** TEXT BLOCK **
===============

Brown v. Epperson, 148 Ark. 62 (1921)

March 28, 1921 · Arkansas Supreme Court
148 Ark. 62

Brown v. Epperson.

Opinion delivered March 28, 1921.

DRAINS — COUNTY treasurer’s commissions. — Under Acts 1913, No. 177, § 17, the treasurer of a county is not entitled to any commissions on sums deposited with him by the county collector, but which the commissioners of the district had deposited in a bank.

Appeal from Arkansas Circuit Court, Southern District ; W. B. Sorrels, Judge;

affirmed.

J. M. Henderson, Jr., for appellant.

The trial court erred in its construction of the law. The county treasurer was entitled to a commission of 1 per cent, on the drainage taxes paid over to him by the collector under 'act 279 of 1919 and act 177 of Acts of 1913, act 279, Acts 1909, p. 829, §§ 10, 11, act 177, Acts 1913, § 17. This is an amendatory act, and the two acts should be construed together as one act. If there is doubt as to the meaning, or apparent repugnancy, we must look to the intention of the Legislature. 102 Ark. 205; 30 Id. 135; 31 Id. 119-127; 89 Id'. 378; 22 Id. 369. The spirit and reason of the law should prevail over its letter. 36 Cyc. 1108; 186 Ark. 578; 11 Id. 44. The judgment was without authorhy of law, and the court erred in refusing a new trial.

Robert E. Holt, for appellees.

Construing the original and amendatory acts together as one act, it is clear the court below properly decided this case on the law and the' evidence, and there is no error. C. & M. Dig., § 1906. Under the circumstances of this case the treasurer was not entitled to any commission.

Wood, J.

This action was brought by the appellees as commissioners of J. B. Wulffi Drainage District No. 4 of Arkansas County against the appellant, who was the treasurer of such county, to recover the sum of $243.53, which the appellees alleged were commissions on drainage taxes turned over by the collector of Arkansas County *63to the appellant as county treasurer. The appellees alleged that appellant was unlawfully retaining the above amount for his commission.

The appellant, in his answer, admitted that he was retaining the above amount, which was one per cent, of the drainage funds which the collector had turned over to him. He alleged that he received the drainage funds and had the same in custody for a period of from ten to sixty days, and during that time was responsible for same under his bond as treasurer of the district. He denied that he was unlawfully retaining the amount claimed as his commission, but averred that he was lawfully entitled to same. The cause, by consent, was submitted to the court siting as a jury, and the court found that for four years in succession the treasurer of the district each year had retained a commission of one per cent, of the drainage funds which the collector had turned over to him amounting in the aggregate to the sum claimed in the complaint; that the retention of said commissions, under act 177 of the Acts of 1913, was unlawful. The court, thereupon entered a judgment in favor of the appellees for the amount claimed hv them, and from that judgment is this appeal.

===============

** ENTRIES **
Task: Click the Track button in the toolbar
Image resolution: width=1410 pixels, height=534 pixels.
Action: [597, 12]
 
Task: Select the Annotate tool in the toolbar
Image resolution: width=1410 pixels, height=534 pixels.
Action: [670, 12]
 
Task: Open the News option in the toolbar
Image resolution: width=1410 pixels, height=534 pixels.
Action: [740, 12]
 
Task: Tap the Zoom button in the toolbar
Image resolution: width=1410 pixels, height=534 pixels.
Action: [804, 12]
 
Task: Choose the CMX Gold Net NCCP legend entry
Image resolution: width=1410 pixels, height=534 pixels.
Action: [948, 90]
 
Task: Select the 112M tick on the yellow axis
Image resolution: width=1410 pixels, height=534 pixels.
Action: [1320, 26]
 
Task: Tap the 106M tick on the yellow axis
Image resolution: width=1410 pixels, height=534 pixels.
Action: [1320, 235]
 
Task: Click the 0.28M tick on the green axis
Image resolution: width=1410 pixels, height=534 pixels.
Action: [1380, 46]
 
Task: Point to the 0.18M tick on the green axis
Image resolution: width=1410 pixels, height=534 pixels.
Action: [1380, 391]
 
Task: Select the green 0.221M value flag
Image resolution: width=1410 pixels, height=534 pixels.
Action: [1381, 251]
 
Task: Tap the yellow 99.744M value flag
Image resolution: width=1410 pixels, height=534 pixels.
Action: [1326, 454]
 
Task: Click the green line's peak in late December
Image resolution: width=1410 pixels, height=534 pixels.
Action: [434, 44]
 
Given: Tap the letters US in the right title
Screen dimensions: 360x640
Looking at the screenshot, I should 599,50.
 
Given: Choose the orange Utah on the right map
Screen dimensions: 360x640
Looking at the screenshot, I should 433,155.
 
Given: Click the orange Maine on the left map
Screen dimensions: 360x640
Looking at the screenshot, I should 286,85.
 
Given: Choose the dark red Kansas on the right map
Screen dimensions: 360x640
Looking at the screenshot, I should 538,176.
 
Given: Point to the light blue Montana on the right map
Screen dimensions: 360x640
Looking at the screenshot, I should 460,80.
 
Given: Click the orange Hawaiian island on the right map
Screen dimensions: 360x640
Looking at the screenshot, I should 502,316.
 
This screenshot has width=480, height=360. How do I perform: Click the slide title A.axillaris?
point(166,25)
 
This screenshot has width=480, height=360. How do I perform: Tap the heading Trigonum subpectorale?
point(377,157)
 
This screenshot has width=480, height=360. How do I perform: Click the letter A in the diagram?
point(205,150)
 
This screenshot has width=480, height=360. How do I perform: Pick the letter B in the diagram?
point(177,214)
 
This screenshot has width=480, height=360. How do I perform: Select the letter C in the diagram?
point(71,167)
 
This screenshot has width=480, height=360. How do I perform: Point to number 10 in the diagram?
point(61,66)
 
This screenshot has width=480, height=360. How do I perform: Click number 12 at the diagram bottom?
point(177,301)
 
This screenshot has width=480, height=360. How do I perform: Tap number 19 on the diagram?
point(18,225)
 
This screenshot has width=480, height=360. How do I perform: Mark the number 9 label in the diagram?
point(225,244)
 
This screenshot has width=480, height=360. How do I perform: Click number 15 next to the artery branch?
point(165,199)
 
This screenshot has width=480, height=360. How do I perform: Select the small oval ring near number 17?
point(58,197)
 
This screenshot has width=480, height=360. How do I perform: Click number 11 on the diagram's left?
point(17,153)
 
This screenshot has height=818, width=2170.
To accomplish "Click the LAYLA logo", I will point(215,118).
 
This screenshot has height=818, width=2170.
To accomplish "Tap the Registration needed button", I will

===============

** SHORT TASK 1 **
Using the court opinion, decide whether each statement agrees with it: (a) the commissioners sued to recover $243.53; (b) the treasurer kept a commission of two percent of the drainage funds; (c) the trial court found the commission had been retained for four years in succession. Answer yes or no for each, quoting the deciding words.
** SHORT TASK 2 **
Swap "toolbar" for "menu bar" in the entries from their start through the line holding "Action: [670, 12]", both ends included. Give those lines again with everything else unchanged.
The entries are unrelated to the court opinion.

** ANSWER 1 **
(a) Yes: "to recover the sum of $243.53"
(b) No: "which was one per cent, of the drainage funds which the collector had turned over to him"
(c) Yes: "for four years in succession the treasurer of the district each year had retained a commission of one per cent"

** ANSWER 2 **
Task: Click the Track button in the menu bar
Image resolution: width=1410 pixels, height=534 pixels.
Action: [597, 12]
 
Task: Select the Annotate tool in the menu bar
Image resolution: width=1410 pixels, height=534 pixels.
Action: [670, 12]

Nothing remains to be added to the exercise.